Medicare mostly works well and it is getting better and more efficient. But the key thing to understand is that Medicare does not cover many expenses. This is a complex and vast area and I would not delve into any details here but the information is widely available. One prominent area which is not covered by Medicare is any form of long-term care.
Private Healthcare Insurance
Majority of us (but not all), who work, have their corporate healthcare insurance and these insurances operate, more or less, the same way as Medicare does. You buy the health insurance for a premium, generally subsidized by the workplace, and then there is a deductible and a co-pay (about 20%) for the expenses above the deductible amount.
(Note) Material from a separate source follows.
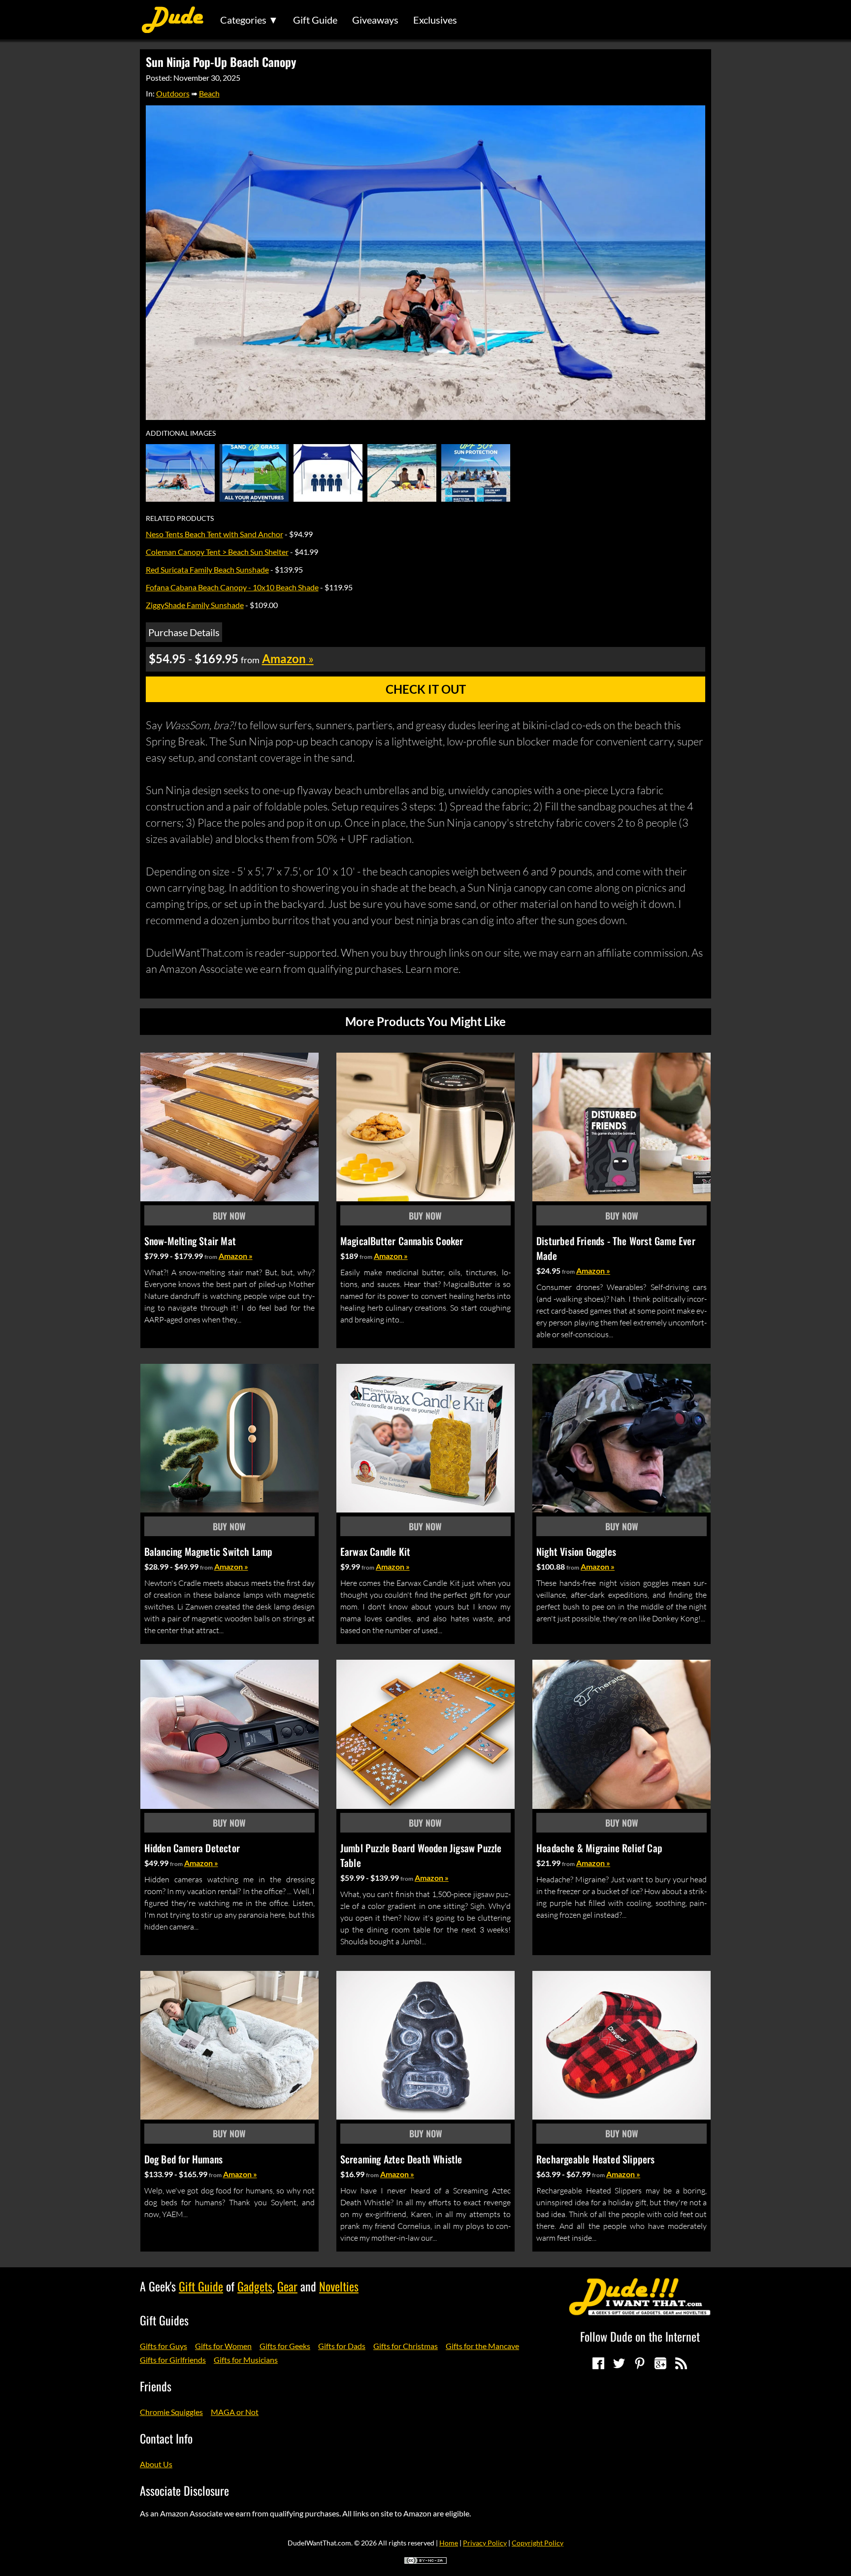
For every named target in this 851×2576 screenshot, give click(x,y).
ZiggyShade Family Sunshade (195, 605)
Even though the premiums are getting fatter, deductible is getting bigger, this system works well while we are working but things change when we retire. Many corporations today are not supporting their retirees for health, some give a fixed dollar amount for healthcare to the retirees every year; however, there are still some who support their retirees for healthcare but at a much higher price. If I have to guess the trend of healthcare for retirees, I would say that this amenity would disappear in the future, say 25 years, or they would charge a very high premium.
My suggestion would be to still have the supplemental coverage, nonetheless, only because Medicare alone is not sufficient.
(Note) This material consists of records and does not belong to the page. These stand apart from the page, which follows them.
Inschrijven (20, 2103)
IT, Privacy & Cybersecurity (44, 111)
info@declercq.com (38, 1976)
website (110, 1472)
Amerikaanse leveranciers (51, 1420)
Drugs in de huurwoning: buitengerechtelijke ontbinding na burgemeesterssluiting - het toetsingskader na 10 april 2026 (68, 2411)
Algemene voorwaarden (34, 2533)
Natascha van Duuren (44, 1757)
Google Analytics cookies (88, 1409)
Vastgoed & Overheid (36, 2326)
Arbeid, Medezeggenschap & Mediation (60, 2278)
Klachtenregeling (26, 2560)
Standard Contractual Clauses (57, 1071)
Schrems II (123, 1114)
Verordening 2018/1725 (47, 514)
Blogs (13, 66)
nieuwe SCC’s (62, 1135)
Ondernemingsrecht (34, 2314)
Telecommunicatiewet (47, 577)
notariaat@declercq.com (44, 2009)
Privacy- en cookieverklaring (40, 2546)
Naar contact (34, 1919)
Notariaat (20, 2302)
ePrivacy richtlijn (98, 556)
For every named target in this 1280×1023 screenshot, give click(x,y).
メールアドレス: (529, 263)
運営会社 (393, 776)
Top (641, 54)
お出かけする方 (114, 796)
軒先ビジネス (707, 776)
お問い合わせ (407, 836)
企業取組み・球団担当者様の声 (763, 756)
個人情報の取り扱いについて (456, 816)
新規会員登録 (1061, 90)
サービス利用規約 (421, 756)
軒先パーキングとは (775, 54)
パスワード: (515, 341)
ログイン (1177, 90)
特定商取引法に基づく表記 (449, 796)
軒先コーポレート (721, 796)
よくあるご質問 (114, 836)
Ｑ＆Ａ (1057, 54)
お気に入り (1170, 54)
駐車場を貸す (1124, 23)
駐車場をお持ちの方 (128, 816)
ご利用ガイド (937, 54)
If you thought that I painted a dire picture that healthcare is expensive, you have surmised it right; it will continue to get more expensive every year (8% per year is a good number to keep in mind for medical cost inflation). The new ACA law does help but the premiums are, at times, high for the middle to upper class families because the law is aimed at indigent, low-income citizens.
Retirement Picture
Now let us try to imagine what happens for most of us in retirement. For majority of us, we are on a fixed income and that income changes very little after retirement.
Our life expectancy is going up; today, by IRS estimation, the median age for men is 84 and for women 87. Most of us will live longer.
Unfortunately, our healthcare needs are growing, too, as we get older. According to HealthView Services Inc., a provider of healthcare planning tools in Danvers, Mass., a healthy 65-year-old couple can expect to pay, on average, $266,589 for insurance premiums and $128,365 for related expenses (for dental, vision, copays and out of pocket bills) over their lifetime. And this is barring any special situations or conditions that may develop later.
Deep in the dark depths of our mind we all feel certain that we will keep good health and that nothing unusual is going to happen to us (NIMBY syndrome), and I hope that turns out to be true. But let me just say that we need to be prepared and plan for the worst or, at the least, for above average medical expenses.
So What to Do?
There are no short cuts or any miracle tricks, just wise long-term planning. Start planning as early as you can. Much of the retirement income today comes from sources that won’t be available to count on in the future, which means we are left to fend for ourselves for many expenses.
Keeping good health sounds like a good bet. Only solution we have for that is proper diet, weight maintenance and regular exercise. Mundane and oft-mentioned no doubt, but the cost effectiveness and simplicity of this statement is remarkable and should be taken seriously.
We can certainly come close to estimating our life span (there are websites available). We can estimate and project what the future expenses and incomes are going to be. There are many tools at our disposal if we get started early.
Long-term care is available and it helps but it is expensive and still not the complete answer.
Our own savings is probably the only promising answer. If you have heard the cliché that “defining the problem well, is half the solution” then you already have a head start. Let us not procrastinate now.